Vorbehaltlich einer anderweitigen Vereinbarung fällt das Uskifte-Vermögen bei einer Nachlassteilung nach dem Tod des überlebenden Ehegatten den Erben des zuerst verstorbenen Ehegatten und jenen des überlebenden Ehegatten zu gleichen Teilen zu (näher zur Teilung des Uskifte-Vermögens § 29 ADL).
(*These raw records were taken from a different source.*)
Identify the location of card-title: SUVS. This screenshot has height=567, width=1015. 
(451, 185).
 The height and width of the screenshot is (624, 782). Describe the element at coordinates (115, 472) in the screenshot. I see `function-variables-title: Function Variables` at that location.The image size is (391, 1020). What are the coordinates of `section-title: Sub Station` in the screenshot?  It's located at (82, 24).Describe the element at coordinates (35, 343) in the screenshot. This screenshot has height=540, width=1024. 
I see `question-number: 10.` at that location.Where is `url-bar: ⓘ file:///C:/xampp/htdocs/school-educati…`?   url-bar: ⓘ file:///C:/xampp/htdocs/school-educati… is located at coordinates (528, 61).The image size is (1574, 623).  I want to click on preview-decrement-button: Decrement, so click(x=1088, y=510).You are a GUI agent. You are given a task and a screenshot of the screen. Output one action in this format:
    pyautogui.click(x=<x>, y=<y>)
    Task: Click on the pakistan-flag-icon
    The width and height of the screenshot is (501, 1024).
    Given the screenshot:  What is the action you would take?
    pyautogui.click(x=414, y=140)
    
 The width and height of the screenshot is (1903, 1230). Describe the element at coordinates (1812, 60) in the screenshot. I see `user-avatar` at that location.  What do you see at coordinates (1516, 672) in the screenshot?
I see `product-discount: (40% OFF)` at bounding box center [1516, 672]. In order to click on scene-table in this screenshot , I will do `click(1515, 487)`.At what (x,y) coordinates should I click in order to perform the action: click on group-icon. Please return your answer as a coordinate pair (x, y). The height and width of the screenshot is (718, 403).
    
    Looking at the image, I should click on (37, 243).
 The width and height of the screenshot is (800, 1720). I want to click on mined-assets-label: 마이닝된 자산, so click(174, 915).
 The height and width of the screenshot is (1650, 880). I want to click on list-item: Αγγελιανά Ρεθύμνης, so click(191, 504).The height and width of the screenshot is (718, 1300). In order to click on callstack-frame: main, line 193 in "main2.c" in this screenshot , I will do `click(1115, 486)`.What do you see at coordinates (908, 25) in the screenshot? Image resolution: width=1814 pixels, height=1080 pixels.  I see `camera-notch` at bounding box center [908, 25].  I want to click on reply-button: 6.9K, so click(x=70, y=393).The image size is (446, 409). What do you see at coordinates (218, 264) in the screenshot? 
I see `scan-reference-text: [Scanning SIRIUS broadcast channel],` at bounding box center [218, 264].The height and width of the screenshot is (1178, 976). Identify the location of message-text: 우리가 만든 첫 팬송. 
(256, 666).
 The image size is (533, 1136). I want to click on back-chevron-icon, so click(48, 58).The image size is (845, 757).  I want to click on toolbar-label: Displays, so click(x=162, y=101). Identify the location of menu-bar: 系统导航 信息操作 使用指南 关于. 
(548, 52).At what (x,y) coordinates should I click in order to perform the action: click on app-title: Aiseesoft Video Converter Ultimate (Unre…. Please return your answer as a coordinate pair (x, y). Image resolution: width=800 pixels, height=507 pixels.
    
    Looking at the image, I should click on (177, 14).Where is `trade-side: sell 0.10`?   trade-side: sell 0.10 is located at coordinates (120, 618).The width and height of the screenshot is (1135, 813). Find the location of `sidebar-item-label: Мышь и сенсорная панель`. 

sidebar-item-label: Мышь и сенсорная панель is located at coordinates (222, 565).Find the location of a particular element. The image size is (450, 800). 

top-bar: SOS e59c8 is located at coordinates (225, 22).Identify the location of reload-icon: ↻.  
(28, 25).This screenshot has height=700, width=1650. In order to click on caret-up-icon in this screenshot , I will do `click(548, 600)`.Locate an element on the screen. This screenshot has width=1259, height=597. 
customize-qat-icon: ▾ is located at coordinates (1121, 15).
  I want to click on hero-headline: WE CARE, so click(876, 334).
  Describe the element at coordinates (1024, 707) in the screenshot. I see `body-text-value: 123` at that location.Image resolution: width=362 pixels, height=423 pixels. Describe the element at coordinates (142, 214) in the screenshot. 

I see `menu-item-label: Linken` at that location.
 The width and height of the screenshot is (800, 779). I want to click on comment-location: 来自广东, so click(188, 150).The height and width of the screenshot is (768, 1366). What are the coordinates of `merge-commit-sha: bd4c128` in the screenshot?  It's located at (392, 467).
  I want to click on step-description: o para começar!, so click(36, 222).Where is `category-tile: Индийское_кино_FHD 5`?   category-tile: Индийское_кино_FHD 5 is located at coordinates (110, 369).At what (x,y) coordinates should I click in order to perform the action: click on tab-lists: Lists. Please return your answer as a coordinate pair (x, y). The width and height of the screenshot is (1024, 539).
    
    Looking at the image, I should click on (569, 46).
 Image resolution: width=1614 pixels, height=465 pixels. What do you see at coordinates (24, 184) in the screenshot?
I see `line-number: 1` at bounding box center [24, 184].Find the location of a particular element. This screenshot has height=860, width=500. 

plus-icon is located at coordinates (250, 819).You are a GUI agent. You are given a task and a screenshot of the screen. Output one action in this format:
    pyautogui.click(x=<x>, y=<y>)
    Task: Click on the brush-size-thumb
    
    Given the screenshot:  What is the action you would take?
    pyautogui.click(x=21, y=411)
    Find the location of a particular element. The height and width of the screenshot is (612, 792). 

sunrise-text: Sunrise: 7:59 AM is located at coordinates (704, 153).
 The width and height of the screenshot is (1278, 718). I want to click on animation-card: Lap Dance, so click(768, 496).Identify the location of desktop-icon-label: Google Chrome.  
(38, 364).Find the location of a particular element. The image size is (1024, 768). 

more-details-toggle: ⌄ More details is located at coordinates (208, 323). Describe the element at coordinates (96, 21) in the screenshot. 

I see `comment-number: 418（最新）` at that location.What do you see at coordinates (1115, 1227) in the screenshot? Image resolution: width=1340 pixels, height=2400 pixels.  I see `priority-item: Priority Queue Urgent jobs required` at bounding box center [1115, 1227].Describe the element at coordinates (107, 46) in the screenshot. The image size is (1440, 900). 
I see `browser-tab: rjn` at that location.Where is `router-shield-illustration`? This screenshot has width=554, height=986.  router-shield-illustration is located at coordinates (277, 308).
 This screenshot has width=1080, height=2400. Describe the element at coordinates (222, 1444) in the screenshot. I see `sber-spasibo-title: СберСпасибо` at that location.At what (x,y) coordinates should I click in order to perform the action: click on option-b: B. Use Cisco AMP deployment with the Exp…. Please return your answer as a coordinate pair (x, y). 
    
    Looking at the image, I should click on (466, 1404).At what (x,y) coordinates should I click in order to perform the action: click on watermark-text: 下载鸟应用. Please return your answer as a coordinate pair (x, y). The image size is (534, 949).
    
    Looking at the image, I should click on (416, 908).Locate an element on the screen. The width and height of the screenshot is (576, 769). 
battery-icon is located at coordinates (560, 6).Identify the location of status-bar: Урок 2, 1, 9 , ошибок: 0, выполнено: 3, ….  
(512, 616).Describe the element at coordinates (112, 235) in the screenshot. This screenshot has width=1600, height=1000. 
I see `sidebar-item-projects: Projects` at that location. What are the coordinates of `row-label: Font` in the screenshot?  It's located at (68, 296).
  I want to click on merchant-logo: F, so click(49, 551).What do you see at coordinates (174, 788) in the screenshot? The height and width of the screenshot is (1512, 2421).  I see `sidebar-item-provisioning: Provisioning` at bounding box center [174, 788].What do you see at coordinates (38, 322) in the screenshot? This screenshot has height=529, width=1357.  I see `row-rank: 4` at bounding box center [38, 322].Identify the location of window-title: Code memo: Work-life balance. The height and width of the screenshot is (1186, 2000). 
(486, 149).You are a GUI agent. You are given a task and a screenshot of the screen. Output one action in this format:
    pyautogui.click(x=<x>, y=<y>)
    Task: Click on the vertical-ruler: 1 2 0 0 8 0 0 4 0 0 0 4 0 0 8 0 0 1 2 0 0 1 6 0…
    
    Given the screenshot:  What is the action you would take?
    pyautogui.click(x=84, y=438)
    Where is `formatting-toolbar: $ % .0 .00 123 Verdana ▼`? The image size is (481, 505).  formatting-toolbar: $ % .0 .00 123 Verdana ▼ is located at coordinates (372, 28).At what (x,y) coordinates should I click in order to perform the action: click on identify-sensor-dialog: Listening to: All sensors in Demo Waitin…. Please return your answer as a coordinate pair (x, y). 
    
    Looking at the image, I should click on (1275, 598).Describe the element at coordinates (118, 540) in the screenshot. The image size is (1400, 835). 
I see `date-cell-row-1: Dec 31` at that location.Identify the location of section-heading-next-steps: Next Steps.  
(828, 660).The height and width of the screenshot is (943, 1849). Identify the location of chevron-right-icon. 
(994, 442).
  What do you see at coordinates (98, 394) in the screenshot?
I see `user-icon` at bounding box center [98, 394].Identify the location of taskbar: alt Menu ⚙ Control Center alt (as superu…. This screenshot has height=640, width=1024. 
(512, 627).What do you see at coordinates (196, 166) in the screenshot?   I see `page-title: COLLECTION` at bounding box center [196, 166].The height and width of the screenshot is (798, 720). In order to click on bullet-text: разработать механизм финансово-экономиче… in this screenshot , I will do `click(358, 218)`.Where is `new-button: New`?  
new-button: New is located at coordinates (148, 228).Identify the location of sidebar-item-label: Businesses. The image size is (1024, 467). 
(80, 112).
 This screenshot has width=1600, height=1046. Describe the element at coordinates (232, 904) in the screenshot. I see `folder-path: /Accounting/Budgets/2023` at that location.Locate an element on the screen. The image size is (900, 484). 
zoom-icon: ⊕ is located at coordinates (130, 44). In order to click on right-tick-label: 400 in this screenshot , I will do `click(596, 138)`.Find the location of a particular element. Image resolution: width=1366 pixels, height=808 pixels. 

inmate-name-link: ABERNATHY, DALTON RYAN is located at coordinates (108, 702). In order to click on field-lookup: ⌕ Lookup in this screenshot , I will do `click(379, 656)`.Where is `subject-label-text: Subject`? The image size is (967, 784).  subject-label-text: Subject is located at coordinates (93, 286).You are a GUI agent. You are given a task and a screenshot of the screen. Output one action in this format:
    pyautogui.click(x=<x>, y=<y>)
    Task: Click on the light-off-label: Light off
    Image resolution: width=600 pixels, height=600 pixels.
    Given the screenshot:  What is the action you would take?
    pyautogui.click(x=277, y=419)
Macht der überlebende Ehegatte von seinem Recht auf uskifte Gebrauch, haftet er für die Verbindlichkeiten des verstorbenen Ehegatten (§ 20 ADL).
Rz. 30
Das Recht des Ehegatten, den Nachlass ungeteilt zu übernehmen, muss von den gesetzlichen Erben respektiert werden – allerdings mit einer wesentlichen Ausnahme nach § 15 ADL: Die Abkömmlinge des Verstorbenen aus einer anderen Beziehung (særkullsbarn) oder deren Abkömmlinge haben das Recht, eine unmittelbare Teilung des Nachlasses und damit ihr Erbe zu verlangen. Eine Übernahme durch den überlebenden Ehegatten ist damit in einem solchen Fall nur möglich, wenn die Abkömmlinge aus einer anderen Beziehung ihre Zustimmung dazu erteilen. Ist die Zustimmung erst einmal erteilt worden, so kann sie später nicht wieder zurückgenommen werden.